P942: General chemistry course redesign projects at the University of New Mexico

Author: Sarah Toews Keating, University of New Mexico, USA

Co-Author: K. Joseph Ho and Sushilla Knottenbelt, University of New Mexico, USA

Date: 8/6/14

Time: 5:15 PM6:30 PM

Room: LIB

Related Symposium: S33

The general chemistry courses, CHEM 121 &122, are key gateway courses for STEM majors and are required by over 20 different degree programs at UNM. They are also frequently on the UNM ‘killer course’ list, with between 20 and 50% of students not succeeding and hence unable to progress in their STEM fields. We started the redesign effort with the support of UNM STEM Gateway Program in 2012 for CHEM 122 to improve student understanding of and engagement with course material, by developing resources to support active learning. The preliminary assessments from the test and control groups indicated significant conceptual learning gains in the fall semester of 2012. We therefore extended our efforts to CHEM 121 in 2013. This presentation describes the strategies of our reformed projects, assessment data from both redesigned courses, and faculty experiences in making the transition from teacher-centered to student-centered classrooms.

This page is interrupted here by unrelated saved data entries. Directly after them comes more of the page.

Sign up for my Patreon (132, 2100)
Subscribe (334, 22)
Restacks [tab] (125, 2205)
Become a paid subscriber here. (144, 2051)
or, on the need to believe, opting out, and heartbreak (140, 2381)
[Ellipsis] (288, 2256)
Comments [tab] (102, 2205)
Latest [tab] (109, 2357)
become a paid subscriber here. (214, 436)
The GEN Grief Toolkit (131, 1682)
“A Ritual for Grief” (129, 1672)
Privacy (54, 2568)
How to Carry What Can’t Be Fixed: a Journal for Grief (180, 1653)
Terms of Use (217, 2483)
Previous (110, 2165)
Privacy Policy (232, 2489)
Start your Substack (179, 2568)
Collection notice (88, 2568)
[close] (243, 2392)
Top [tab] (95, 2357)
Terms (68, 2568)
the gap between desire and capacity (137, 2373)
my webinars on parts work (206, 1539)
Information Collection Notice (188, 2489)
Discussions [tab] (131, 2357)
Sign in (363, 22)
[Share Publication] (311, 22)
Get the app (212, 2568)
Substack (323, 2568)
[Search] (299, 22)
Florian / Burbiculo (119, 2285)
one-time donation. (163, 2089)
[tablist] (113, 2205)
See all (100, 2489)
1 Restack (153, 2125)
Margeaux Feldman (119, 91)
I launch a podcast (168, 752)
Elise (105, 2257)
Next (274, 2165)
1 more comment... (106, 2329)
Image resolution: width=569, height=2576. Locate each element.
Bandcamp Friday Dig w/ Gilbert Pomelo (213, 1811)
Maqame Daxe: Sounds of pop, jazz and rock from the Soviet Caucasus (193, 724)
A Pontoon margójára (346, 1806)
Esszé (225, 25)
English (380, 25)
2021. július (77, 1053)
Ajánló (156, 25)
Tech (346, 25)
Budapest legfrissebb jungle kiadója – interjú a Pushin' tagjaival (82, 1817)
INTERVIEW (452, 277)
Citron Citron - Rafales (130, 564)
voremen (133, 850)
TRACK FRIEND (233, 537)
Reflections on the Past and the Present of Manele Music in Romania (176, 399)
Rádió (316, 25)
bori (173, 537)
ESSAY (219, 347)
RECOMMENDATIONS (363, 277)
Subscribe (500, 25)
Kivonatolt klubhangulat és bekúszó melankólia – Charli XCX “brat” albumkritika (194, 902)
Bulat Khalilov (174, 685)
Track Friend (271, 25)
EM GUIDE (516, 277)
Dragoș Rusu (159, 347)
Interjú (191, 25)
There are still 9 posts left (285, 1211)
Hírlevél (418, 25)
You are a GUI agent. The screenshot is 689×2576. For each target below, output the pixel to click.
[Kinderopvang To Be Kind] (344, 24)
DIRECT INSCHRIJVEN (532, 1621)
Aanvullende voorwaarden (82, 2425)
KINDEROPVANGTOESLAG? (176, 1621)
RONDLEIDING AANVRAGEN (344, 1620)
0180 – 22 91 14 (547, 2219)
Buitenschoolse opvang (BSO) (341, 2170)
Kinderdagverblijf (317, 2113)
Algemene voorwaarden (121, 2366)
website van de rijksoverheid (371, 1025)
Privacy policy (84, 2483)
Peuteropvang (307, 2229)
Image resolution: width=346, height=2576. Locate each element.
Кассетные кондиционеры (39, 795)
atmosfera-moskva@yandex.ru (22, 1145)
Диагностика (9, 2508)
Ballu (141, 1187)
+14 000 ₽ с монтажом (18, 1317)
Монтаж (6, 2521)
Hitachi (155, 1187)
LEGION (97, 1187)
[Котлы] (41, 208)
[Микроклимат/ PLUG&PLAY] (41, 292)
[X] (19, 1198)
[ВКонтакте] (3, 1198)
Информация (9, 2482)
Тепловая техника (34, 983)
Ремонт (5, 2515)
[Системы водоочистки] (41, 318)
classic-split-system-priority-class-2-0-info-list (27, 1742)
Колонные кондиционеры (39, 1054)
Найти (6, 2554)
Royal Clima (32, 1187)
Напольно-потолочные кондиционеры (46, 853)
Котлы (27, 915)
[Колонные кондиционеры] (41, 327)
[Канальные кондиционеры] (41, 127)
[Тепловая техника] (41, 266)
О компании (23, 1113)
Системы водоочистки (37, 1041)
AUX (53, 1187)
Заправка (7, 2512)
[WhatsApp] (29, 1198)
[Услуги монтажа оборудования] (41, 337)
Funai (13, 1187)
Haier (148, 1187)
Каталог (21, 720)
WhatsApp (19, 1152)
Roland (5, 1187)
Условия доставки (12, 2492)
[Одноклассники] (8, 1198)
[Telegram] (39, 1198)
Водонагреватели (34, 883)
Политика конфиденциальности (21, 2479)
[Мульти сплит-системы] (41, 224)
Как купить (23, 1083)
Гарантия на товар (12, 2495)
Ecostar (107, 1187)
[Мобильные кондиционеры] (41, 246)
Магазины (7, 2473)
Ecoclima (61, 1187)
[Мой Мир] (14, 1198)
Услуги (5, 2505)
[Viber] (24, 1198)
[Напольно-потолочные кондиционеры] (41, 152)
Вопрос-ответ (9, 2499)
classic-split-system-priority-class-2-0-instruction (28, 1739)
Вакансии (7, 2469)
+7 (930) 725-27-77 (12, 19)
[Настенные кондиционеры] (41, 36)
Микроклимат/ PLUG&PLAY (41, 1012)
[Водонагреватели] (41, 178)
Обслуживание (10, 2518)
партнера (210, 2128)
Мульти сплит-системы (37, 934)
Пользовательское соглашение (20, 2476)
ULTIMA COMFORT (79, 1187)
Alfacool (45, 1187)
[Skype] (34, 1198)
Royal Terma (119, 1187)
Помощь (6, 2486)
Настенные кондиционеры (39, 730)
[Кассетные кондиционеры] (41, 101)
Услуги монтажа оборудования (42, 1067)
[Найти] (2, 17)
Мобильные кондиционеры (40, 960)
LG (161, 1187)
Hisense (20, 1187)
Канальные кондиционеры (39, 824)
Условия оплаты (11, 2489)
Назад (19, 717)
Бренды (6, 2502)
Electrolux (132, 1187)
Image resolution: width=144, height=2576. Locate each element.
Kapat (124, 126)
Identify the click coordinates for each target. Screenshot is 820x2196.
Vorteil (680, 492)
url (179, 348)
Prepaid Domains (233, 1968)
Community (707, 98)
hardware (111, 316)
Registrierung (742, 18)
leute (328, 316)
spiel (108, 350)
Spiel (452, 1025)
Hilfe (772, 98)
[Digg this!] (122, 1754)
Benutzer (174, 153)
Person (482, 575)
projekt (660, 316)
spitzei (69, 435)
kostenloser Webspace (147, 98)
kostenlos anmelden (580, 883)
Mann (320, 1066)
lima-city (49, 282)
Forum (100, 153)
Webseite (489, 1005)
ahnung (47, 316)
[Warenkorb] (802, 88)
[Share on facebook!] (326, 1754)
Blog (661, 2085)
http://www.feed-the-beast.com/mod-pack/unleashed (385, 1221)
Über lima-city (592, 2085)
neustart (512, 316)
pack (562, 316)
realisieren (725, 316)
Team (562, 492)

P386: How classroom environment affects student-centered learning

Author: Sushilla Knottenbelt, University of New Mexico, USA


Date: 8/4/14

Time: 6:00 PM7:15 PM

Room: KC

Related Symposium: S33

A wide body of evidence shows that active learning techniques improve student engagement and achievement. Active learning is being used more widely in science teaching and has been implemented in diverse settings from large fixed-seat lecture halls to small learning studios specifically designed for collaboration. This presentation explores the impact that the classroom environment has on student engagement, achievement, and retention in general chemistry when active learning techniques are used by a single instructor in a large fixed seat lecture hall (290 students), a small learning studio (51 students) and a large learning studio (126 students). Preliminary data include comparisons of attendance, homework scores, exam scores, a pre- and post-concept inventory, as well as final grades and retention. Student attitudes to active learning in the three different classroom environments are also compared.